Aim of the exercise = Please repeat, from the entries that follow, the lines from the one containing "539x770 pixels." through the one containing "Open the notifications bell icon" exactly, adding nothing.

-------- Data in this exercise --------

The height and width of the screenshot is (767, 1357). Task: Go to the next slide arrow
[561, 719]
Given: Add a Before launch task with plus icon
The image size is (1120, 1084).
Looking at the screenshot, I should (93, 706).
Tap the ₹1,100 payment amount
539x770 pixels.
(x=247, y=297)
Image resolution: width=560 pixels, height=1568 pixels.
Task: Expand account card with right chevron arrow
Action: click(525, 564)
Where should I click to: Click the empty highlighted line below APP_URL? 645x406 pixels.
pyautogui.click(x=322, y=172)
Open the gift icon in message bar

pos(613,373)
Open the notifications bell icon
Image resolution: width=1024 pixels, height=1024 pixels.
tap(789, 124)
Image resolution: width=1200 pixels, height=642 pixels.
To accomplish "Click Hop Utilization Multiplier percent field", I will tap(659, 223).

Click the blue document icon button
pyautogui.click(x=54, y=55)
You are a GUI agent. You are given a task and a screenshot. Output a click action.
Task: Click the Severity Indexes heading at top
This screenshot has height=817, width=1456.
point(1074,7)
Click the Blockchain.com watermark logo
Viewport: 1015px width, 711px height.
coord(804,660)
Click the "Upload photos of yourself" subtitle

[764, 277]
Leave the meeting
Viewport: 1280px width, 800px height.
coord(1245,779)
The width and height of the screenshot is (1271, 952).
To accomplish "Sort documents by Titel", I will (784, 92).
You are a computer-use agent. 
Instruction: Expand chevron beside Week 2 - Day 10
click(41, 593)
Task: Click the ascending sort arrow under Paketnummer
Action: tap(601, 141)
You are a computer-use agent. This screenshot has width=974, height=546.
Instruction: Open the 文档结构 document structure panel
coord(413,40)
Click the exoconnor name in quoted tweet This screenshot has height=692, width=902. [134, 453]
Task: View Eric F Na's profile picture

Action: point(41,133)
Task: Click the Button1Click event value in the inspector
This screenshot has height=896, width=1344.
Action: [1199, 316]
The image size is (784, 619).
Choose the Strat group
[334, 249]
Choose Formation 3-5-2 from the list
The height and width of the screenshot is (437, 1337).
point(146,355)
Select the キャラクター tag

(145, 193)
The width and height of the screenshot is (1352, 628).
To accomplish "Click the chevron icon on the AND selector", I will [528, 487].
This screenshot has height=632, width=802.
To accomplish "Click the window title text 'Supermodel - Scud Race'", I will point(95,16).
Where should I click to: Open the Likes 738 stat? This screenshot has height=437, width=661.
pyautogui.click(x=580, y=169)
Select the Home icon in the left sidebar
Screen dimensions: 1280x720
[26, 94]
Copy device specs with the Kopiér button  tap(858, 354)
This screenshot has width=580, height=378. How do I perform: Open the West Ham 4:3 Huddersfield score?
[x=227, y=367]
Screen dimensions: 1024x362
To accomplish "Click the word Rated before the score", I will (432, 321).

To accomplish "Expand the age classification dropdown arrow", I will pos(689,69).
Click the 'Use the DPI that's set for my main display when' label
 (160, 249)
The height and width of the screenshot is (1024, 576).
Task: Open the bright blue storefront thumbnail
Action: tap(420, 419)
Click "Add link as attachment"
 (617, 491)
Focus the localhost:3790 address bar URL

--------

Final answer =
539x770 pixels.
(x=247, y=297)
Image resolution: width=560 pixels, height=1568 pixels.
Task: Expand account card with right chevron arrow
Action: click(525, 564)
Where should I click to: Click the empty highlighted line below APP_URL? 645x406 pixels.
pyautogui.click(x=322, y=172)
Open the gift icon in message bar

pos(613,373)
Open the notifications bell icon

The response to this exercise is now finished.